I sometimes buy into a myth that suggests that everyone else’s lives are invariably sexier and more purposeful than my own. Who would want to read about my life? Speaking from my own experience, to share my own story, no matter how tragic, mundane, or uncool it is– it’s risky, to say the least. Of course there are others who can write, review, and photograph better than me. And yet, I believe that offering small portions of my life to those who desire to read, shows us something of our dignity, humanity, and value.

I have an artist friend who puts her “in process” and unfinished artwork on her blog. Some galleries prefer that their artists don’t present their work in this medium, because in their eyes, it creates a diluted version of the real thing. Which leaves me asking: “what is the real thing?”

I think my artist friend is on to something: it’s about where we are in the process of this thing we call life– When I blog, what I offer is raw, unpolished, and in progress. This is what I’ve found: people are moved.

i climb mt. si in the morning

but before i go to bed, there's something i'd like to say:

i watched marley and me tonight, and unlike almost everyone else, i didn't cry. lucy agreed, we didn't feel particularly attached to marley.* maybe it was the soundtrack.

but here, hero lies beside me as i am about to lay my head down to sleep. and although mt. si might have been nothing for her just a few years ago, tonight she could hardly get up on the bed. she's nearing the end.

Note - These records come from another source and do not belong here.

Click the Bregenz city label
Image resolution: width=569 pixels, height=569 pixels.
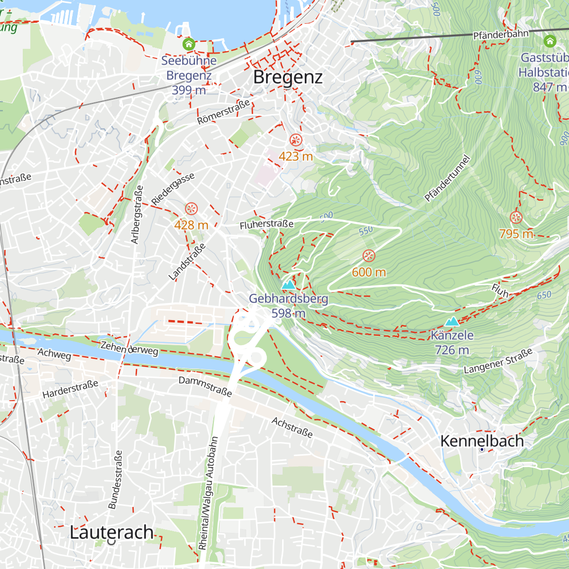point(288,77)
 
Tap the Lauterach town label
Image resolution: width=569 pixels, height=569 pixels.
point(111,532)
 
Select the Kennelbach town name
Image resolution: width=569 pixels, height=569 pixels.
point(482,441)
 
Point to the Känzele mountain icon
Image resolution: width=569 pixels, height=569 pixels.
point(452,321)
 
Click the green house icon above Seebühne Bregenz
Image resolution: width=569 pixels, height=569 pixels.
point(189,45)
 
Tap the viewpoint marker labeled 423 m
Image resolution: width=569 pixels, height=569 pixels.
point(296,140)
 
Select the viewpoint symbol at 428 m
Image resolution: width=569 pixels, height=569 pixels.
point(191,209)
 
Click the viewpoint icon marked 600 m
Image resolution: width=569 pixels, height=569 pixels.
point(369,256)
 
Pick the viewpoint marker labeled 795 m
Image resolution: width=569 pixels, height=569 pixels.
point(516,218)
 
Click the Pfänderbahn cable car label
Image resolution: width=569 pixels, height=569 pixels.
point(501,35)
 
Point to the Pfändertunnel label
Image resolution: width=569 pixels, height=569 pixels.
point(447,179)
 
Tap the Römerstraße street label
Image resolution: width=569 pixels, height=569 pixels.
point(223,112)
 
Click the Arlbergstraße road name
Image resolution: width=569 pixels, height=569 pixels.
point(137,214)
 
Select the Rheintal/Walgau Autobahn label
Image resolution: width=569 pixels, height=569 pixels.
point(209,493)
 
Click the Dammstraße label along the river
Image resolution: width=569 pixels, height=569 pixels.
point(205,386)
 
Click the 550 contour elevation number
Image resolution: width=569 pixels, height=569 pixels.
point(366,231)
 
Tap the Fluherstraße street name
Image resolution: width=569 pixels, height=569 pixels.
point(266,224)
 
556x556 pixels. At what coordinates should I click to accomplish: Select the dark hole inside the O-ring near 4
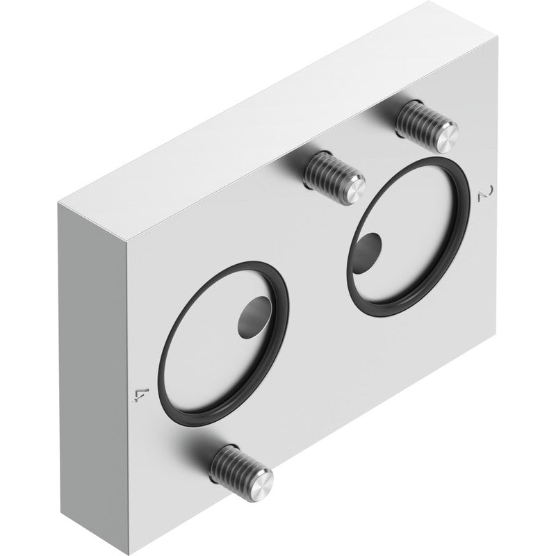click(x=252, y=317)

there's an awful amount of emotion attached to it, but then again, i've conveniently got sleep to worry about. goodnight.

*or maybe we just didn't want to feel attached because we knew what was coming

Tuesday, June 02, 2009

let me tell you a little story called,


"today was 84 degrees."

i had my friend smruti over to chill by the pool today. luckily i wasn't too scantily clad because it looks like whole parts of me were dipped in a vat of boiling oil.

geez, sun. what the heck were you thinking? (i'm a projection machine)

spiro: "hey smrut, do you ever wear sunblock?"
smruti: "nope, i don't have to."
spiro: "have you ever been burned?"
smruti: "no... actually, maybe once. do you burn?"
spiro: "yes."

an hour later....

smruti: "i think i'm burned."
spiro: "wow, crazy!"

now you'd think that at this point i'd walk 10 feet to pick up the bottle of sunblock to apply to at least my shoulders... but no. instead, my skin persevered in direct sunlight unprotected for hours. hours i'm telling you. ouch.

in other news, my favorite band of all time is coming out with their exclusive rock band game of 45 of their songs.

yes.
please.

Sunday, May 31, 2009

crop.









it's amazing how much a face can change in a moment, isn't it?